Their initial analysis was that the CCP was using this show of force to intimidate Taiwan, and as a form of psychological warfare against its people. So the ministry announced it would prepare for war without seeking or avoiding it, and vowed not to escalate the conflict. It said the island’s military would step up vigilance and counter any aggression.

Currently, Taiwan’s combat readiness training is continuing as it had been before, and there have been no recalls of officers or soldiers on leave.

The United States remains on high alert, and is expected to respond to China’s large-scale military exercises and economic coercion against Taiwan.

John Kirby, the National Security Council’s strategic communications coordinator, said in a regular White House media briefing on Aug. 2 that Beijing has no reason to turn this visit, which is in line with long-term U.S. policy, into some kind of crisis, or use it as an excuse for increased aggression and military activity targeting Taiwan.

Sailors direct an EA-18G Growler attached to the Shadowhawks of Electronic Attack Squadron (VAQ) 141 on the flight deck of the U.S. Navy’s only forward-deployed aircraft carrier USS Ronald Reagan (CVN 76) in the Philippine Sea, Aug. 2, 2022. Credit: U.S. Navy
Sailors direct an EA-18G Growler attached to the Shadowhawks of Electronic Attack Squadron (VAQ) 141 on the flight deck of the U.S. Navy’s only forward-deployed aircraft carrier USS Ronald Reagan (CVN 76) in the Philippine Sea, Aug. 2, 2022. Credit: U.S. Navy

Missiles

Kirby said the U.S. side expects China to continue to respond for a longer period of time [than in 1996], but gave no further details, adding that the U.S. doesn’t want a crisis and will seek to manage the situation and not fall into conflict with China.

In other words, the United States has achieved its goal [with Pelosi’s visit], meaning that there is no need to irritate Beijing further, and that the situation, while tense, is generally under control.

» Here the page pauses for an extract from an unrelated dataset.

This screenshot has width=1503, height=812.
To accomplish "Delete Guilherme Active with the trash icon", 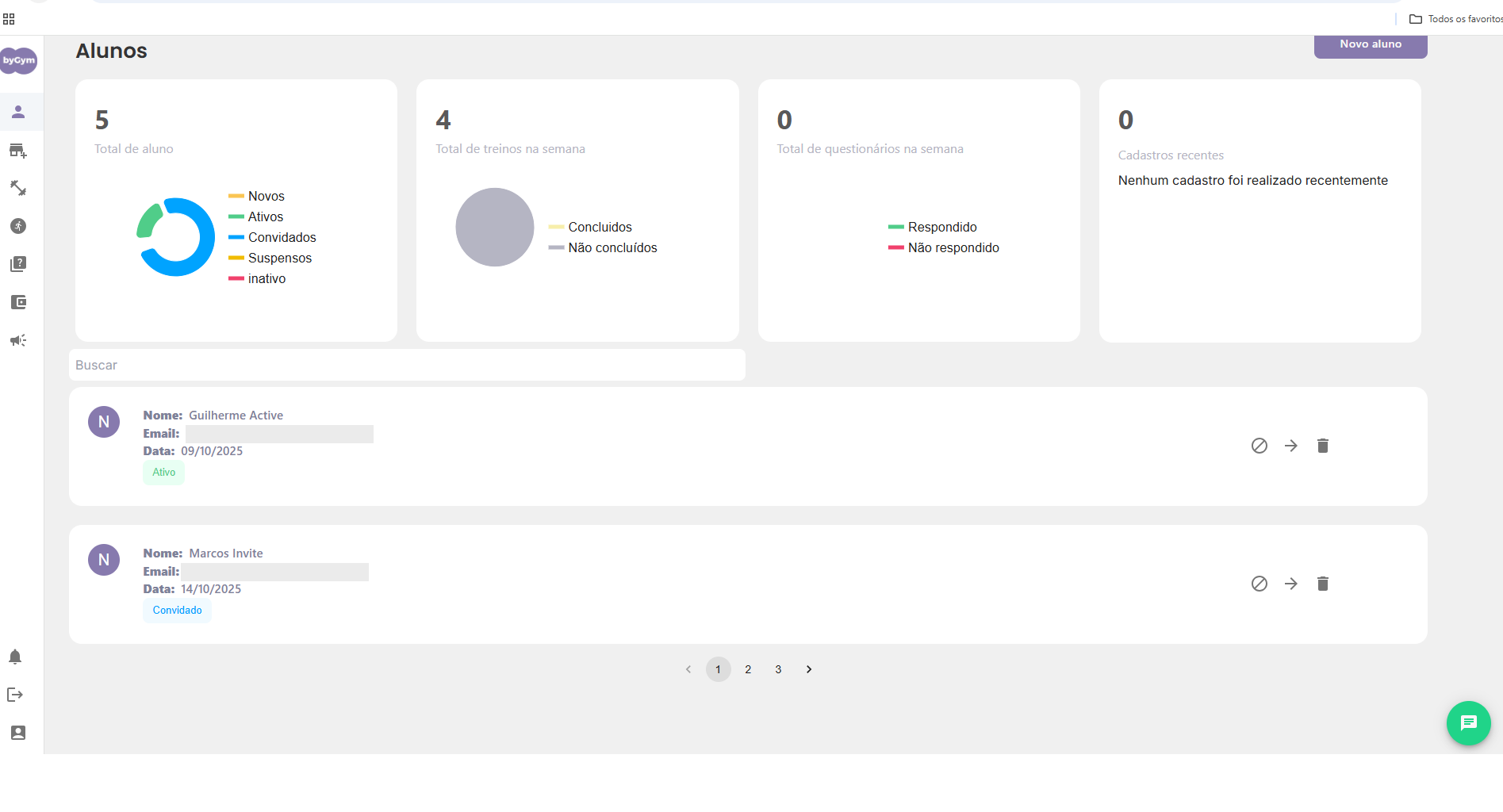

The exercises began after Pelosi left Taiwan, so as to avoid direct confrontation with the U.S. military; a kind of deterrent after the fact to save Beijing from admitting defeat, and to prevent other countries from following suit. Without it, China’s “one-China” principle [by which it claims Taiwan as its territory], could have faced unprecedented levels of challenge from the international community, opening the door for Taiwan to increase its presence on the world stage. It was a face-saving exercise by the CCP aimed at mollifying rising nationalism at home.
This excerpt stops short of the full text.